Gary Rudinsky is a Northern Virginia musician who sings 12 of Hawk’s songs during his acoustic gigs, and has just finished a solo CD that includes seven Hawk originals.
“I think (as a songwriter) he’s a unique entity unto himself,” said Rudinsky, who played for a while with the Human Beinz just before they had their No. 3 hit “Nobody But Me” in 1968. “He really has strong lyrics that evoke mental snapshots. I could paint pictures from his songs. They don't just evoke emotions; they evoke pictures that evoke an emotional response.”
He cites “New Orleans” and “My Old Hometown” – from the band’s "Another Roadside Attraction" (2010) – and the unreleased “Bourbon Rain” as his favorites to play.
“I’ve lived some of these songs.”
Rudinsky said he can hear Norah Jones doing some of the tunes, as well as Willie Nelson, Waylon Jennings, and Johnny Cash in his day, but even he has trouble identifying Hawk’s sound.
“If I had to say anything about his sound and style, I guess it’s one part Dylan, one part Harry Chapin, with a twist of Springsteen. Oh, and Paul Simon.”
Songwriter Shane Borders, who sang on Hawk’s “My My” on Another Roadside Attraction, echoes Rudinsky about Hawk’s strengths and styles.
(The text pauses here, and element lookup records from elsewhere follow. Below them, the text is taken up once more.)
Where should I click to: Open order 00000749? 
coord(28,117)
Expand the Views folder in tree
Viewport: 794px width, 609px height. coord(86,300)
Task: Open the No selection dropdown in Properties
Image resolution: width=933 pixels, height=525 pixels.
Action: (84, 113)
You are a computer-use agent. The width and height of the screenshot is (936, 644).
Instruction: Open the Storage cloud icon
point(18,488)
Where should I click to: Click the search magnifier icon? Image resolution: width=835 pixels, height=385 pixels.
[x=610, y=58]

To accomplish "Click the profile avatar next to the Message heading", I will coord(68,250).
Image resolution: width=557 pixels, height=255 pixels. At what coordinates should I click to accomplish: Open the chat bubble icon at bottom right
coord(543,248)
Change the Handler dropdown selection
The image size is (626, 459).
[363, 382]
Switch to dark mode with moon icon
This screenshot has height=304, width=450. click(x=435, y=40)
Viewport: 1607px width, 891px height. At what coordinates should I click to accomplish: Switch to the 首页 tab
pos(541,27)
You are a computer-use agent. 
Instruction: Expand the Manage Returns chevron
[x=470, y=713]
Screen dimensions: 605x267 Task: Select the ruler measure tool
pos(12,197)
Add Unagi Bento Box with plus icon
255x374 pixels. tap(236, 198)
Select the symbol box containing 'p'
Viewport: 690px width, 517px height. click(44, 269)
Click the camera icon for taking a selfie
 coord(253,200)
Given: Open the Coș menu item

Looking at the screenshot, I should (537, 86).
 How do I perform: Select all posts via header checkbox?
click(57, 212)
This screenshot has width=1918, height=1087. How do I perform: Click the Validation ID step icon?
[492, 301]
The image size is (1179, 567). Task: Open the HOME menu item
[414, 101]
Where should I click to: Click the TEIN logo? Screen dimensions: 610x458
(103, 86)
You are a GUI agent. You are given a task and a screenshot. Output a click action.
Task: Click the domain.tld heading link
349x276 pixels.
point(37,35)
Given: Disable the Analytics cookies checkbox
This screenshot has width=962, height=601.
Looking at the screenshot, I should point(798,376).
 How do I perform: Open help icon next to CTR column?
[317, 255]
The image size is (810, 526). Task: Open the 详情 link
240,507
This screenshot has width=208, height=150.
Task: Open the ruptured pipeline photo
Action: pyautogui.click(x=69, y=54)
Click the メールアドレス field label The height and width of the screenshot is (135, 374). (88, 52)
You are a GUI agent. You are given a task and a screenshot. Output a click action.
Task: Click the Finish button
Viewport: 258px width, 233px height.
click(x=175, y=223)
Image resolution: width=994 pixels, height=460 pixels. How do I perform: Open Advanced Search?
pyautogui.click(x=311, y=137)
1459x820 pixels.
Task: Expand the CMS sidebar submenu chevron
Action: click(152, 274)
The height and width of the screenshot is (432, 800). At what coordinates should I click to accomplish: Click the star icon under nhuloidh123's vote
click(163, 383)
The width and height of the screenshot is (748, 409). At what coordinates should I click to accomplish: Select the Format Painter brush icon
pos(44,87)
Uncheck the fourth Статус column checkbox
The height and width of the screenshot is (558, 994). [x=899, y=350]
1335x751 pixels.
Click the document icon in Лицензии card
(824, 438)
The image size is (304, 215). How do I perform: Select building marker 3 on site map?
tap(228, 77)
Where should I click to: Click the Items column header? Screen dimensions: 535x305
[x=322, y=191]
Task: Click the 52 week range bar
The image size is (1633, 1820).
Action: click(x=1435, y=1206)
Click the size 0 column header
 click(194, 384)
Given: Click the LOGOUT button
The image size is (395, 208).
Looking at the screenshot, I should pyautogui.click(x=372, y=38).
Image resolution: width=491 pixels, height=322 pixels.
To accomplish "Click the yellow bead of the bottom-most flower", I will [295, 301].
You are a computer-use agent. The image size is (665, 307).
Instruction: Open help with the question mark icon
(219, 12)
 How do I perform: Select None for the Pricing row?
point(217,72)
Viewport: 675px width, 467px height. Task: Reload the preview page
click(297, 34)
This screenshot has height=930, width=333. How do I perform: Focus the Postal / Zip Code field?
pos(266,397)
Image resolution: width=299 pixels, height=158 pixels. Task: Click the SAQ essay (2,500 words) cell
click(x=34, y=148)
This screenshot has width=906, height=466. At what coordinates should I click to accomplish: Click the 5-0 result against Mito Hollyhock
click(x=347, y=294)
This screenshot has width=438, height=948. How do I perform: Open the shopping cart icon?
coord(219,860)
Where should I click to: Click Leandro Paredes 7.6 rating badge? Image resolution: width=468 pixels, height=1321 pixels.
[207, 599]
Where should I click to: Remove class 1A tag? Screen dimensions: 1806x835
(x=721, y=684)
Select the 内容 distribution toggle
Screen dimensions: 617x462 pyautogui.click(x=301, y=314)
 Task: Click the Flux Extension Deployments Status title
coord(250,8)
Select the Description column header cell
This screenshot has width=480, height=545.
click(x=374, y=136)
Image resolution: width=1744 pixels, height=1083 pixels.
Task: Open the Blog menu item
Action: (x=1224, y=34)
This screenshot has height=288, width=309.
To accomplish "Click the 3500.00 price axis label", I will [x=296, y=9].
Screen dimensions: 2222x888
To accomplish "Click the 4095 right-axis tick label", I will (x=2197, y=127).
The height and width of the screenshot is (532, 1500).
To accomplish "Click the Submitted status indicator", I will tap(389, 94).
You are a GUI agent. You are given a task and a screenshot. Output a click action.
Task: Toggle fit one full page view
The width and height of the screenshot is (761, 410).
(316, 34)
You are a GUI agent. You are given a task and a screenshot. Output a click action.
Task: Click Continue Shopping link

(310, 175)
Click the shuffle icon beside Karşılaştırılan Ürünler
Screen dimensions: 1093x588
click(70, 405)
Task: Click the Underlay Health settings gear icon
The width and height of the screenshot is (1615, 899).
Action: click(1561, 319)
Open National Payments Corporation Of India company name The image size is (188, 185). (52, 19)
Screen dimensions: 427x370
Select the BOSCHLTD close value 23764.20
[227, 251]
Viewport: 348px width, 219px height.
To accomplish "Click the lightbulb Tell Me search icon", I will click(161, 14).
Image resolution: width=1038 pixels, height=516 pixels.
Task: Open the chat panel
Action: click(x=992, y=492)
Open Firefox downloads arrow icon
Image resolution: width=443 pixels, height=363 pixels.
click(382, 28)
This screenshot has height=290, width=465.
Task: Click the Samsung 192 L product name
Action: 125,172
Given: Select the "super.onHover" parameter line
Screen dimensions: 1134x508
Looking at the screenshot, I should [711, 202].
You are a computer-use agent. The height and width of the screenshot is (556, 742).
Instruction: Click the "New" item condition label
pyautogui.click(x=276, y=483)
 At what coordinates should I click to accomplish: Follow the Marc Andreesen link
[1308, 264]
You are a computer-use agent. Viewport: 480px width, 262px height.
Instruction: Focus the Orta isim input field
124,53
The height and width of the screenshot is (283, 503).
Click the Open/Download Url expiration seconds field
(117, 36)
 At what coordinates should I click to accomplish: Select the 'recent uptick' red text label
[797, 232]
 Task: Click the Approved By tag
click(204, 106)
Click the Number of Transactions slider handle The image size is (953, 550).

“I could hear REM doing ‘My My’; it’s just a great pop song. I think Tom Waits would sound great with ‘New Orleans’ He just has solid melodies and lyrical content.”
Also, youngster Emma Rowley has released a single of Hawk’s "Prettier Song" – look for his own version on "Another Storyline" – that has had a strong showing on iTunes.
At 14, she’s already appeared on Broadway ("Bye Bye Birdie" & "Gypsy"), and is now a budding songwriter in her own rite.
Amid the artists currently doing versions of Hawk’s songs is an ever-growing group of fans who came to Hawk’s music via the songwriter himself. Hawk and his band have slogged through shows in dive bars, coffee shops, festivals, hotel lobbies, and a number of other venues, and have picked up fans the hard way.
Ryan Austad was sitting at King’s Court Tavern in Leesburg, Va., one night when The Train Wreck Endings took the stage, listened and chuckled through Hawk’s spiel about how CDs were free… “with a $5 tip,” and he bought their CD "Tin Can Town" (2009), and became an instant fan.
“In many ways his songwriting is strong because of his ability to express a scene that taught something or had a profound affect," Austad said.
“If I was going to take a shot and compare him with another songwriter, I would say Bruce Springsteen, especially during his 'Nebraska' album, or even a little Van Morrison during his 'Astral Weeks' album.”
Another fan is Bob Bamberger of Baltimore. He’s seen the group more than 20 times, and feels that success can’t be measured in sales because “(Hawk’s) lyrics are superior to almost anything you’d hear on the radio today, and his melodies and pop-rock sensibility are rarely heard in music anymore. The only reason he’s not a revered songwriter is that the right person or people have not heard his body of work.”
So, word-of-mouth is running, the reviews are positive, and the momentum is building. That still doesn’t guarantee this guy will be quitting his day job as a high school teacher. But that’s the way the music business works.
"(Songwriting's) ingrained in who I am, so I guess I’ll be doing it for quite a while,” he said.
Maybe soon we'll all know who he is.